= WHAT IS EXPECTED =
Images aside, return all the entries exactly.

= DATASET ENTRIES =
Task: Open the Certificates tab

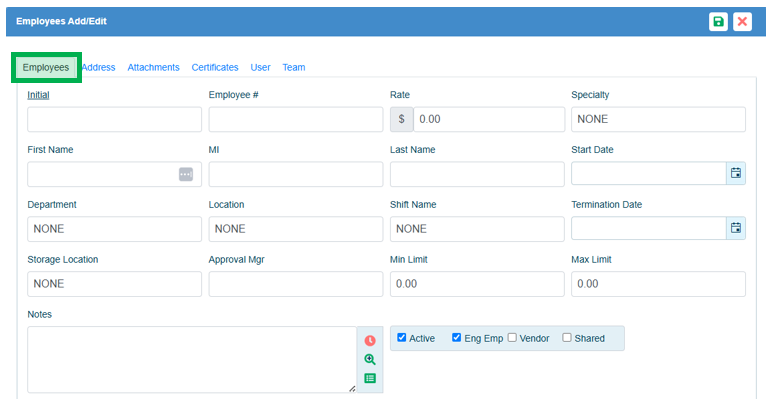Action: tap(215, 68)
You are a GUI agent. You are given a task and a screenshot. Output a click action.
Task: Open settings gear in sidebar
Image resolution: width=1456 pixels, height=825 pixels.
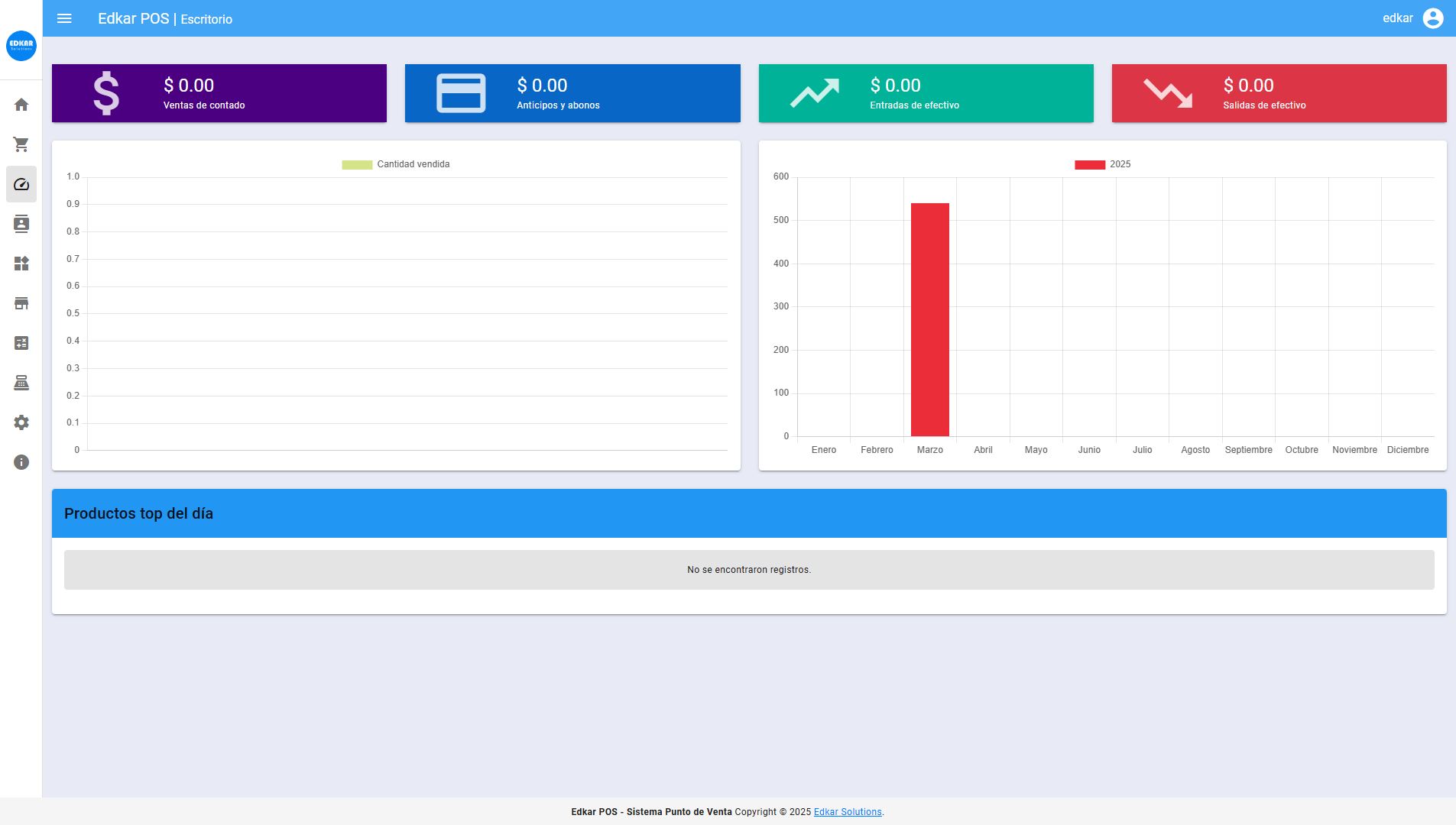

= ANSWER FOR THIS EXERCISE =
Task: Open the Certificates tab

Action: tap(215, 68)
You are a GUI agent. You are given a task and a screenshot. Output a click action.
Task: Open settings gear in sidebar
Image resolution: width=1456 pixels, height=825 pixels.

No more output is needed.